Anita Janssen, BS, research associate, played a fundamental role in establishing the Rocco Lab at Ohio State after its move from Boston in 2015. She was responsible for day-to-day lab functions, overseeing staff training and safety, ordering supplies and performing equipment maintenance and upkeep. She found, expanded, organized and documented the many cancer cell lines and other reagents that came from Boston, allowing the laboratory’s work to proceed efficiently. After two years in the Rocco Lab as the self-described “lab mom,” she took a position in the Clinical Trials Office at the OSUCCC – James.

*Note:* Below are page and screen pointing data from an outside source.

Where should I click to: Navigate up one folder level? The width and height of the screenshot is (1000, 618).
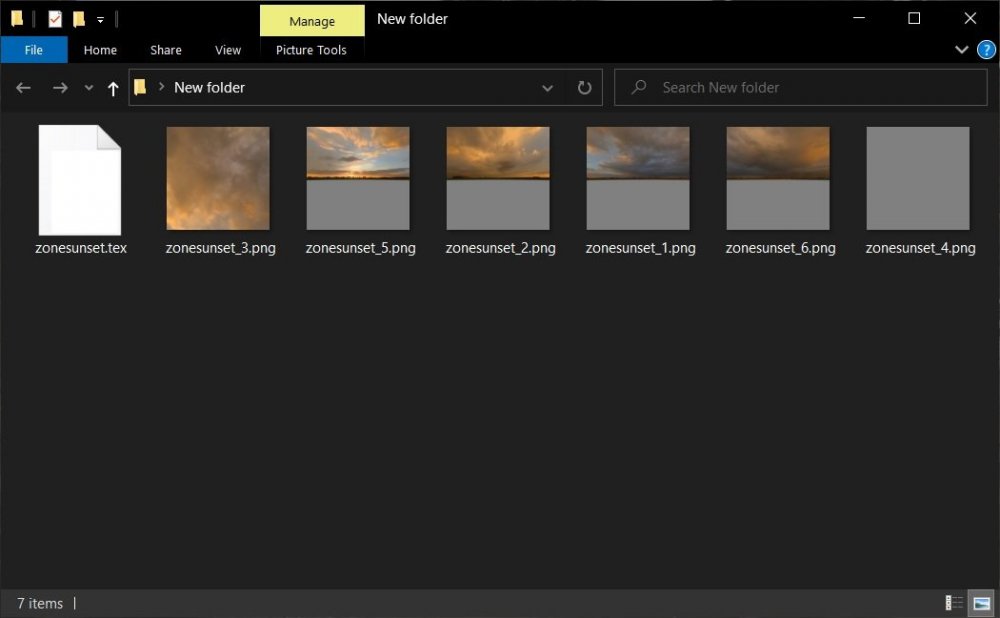click(115, 87)
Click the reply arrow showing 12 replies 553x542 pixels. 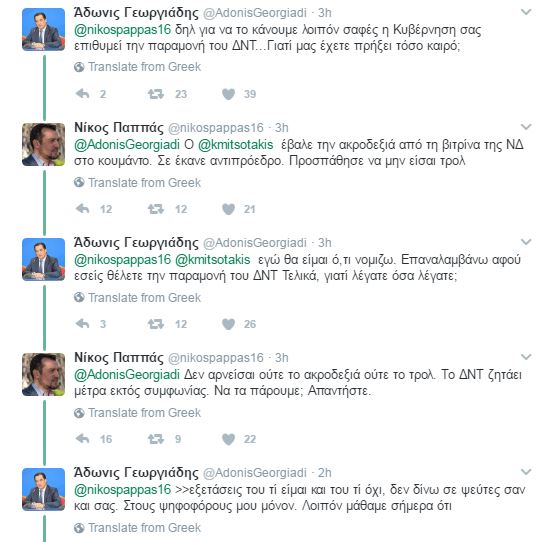[x=83, y=209]
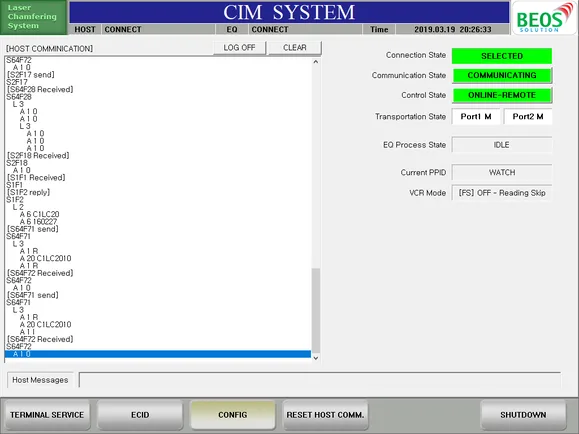Click scrollbar down arrow in log
The height and width of the screenshot is (434, 579).
click(315, 358)
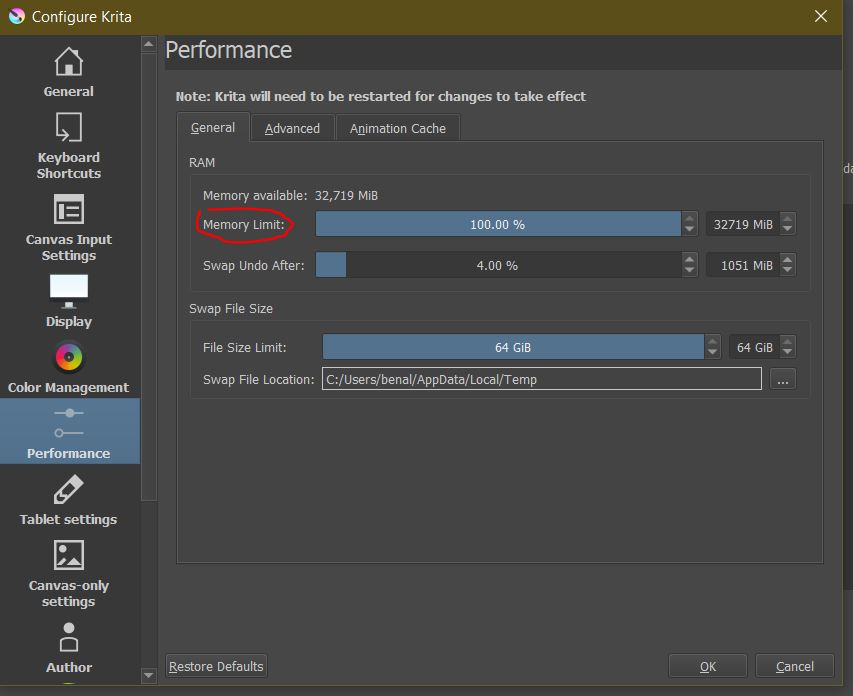Cancel the Configure Krita dialog

coord(794,666)
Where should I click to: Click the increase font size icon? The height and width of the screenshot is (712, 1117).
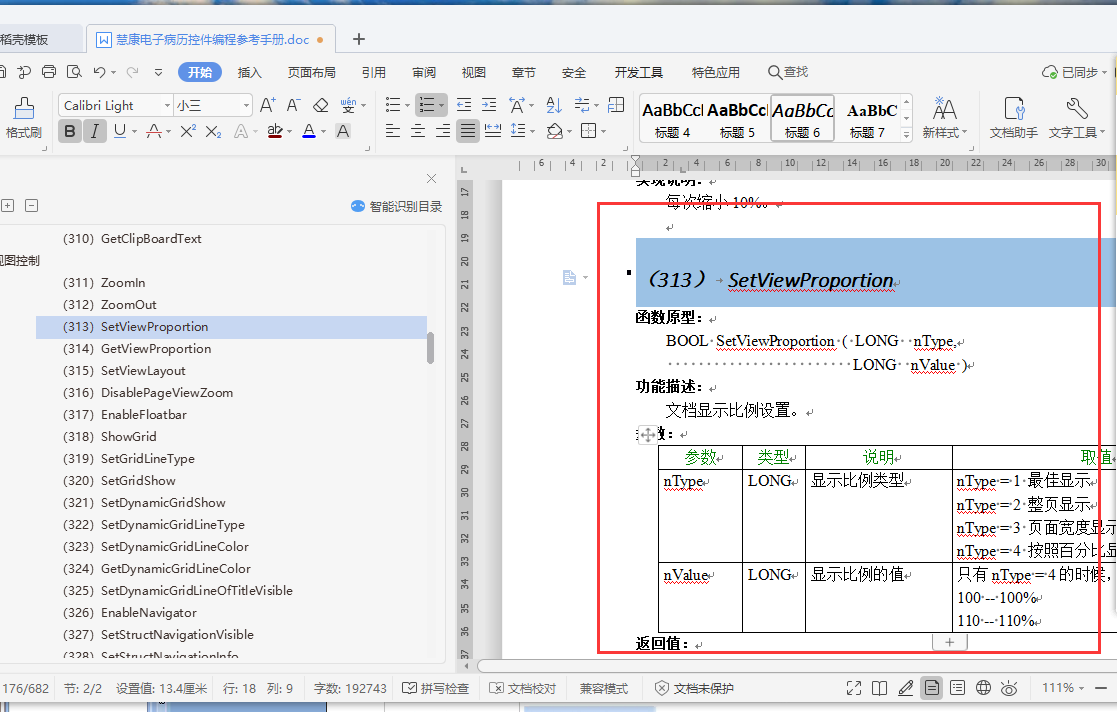coord(267,105)
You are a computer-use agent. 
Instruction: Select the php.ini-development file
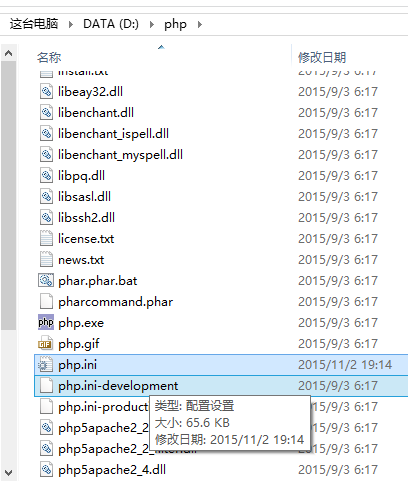(x=221, y=386)
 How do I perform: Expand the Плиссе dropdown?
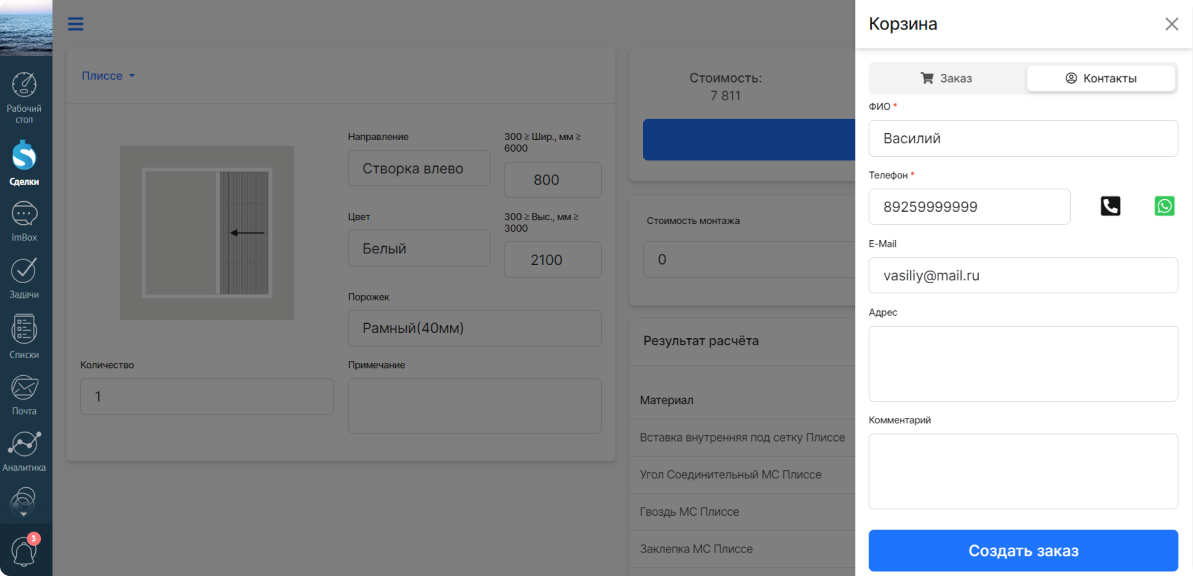[108, 76]
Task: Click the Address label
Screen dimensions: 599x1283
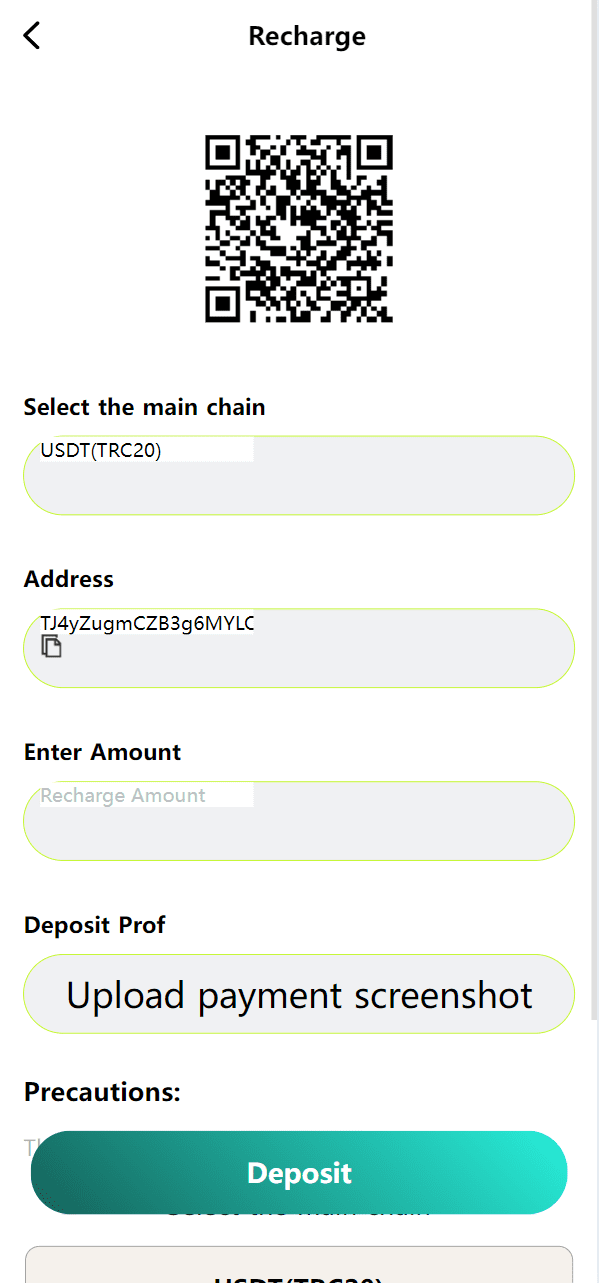Action: pos(69,579)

Satavisha Roy, BS, research associate, investigated the properties of cancer stem cells (CSC) in cell lines derived from head and neck squamous cell carcinoma (HNSCC). She used the ability of single cells to form tumorspheres, floating sphere-shaped structures, as a model to understand how CSC differ from other cancer cells and to find ways to target the CSC population.
Jorge Toro-Zapata, BS, graduate student, worked to determine the ways that carcinogenic stimuli normally lead to expression of the p16 tumor suppressor from the CDKN2A gene. This tumor suppression is almost always lost before HNSCC develops. He investigated a protein complex including the C-terminal binding protein (CtBP), which helps determine whether p16 expression is kept off or turned on. Understanding the ways that p16 normally is engaged to prevent tumor development may provide ways to detect and treat disease at an early stage before dangerous heterogeneity can develop.
Jun-Ge Yu, MD, MS, senior research associate, provided scientific and technical support in histopathology and immunohistochemistry for the laboratory. Jun-Ge developed patient-derived tumor xenografts (PDX) in mice from human head and neck tumors or cells grown in culture to evaluate intra-tumor heterogeneity and devise preclinical screens for the development of novel cancer therapeutics. He also helped other lab members establish and monitor animal experimental models.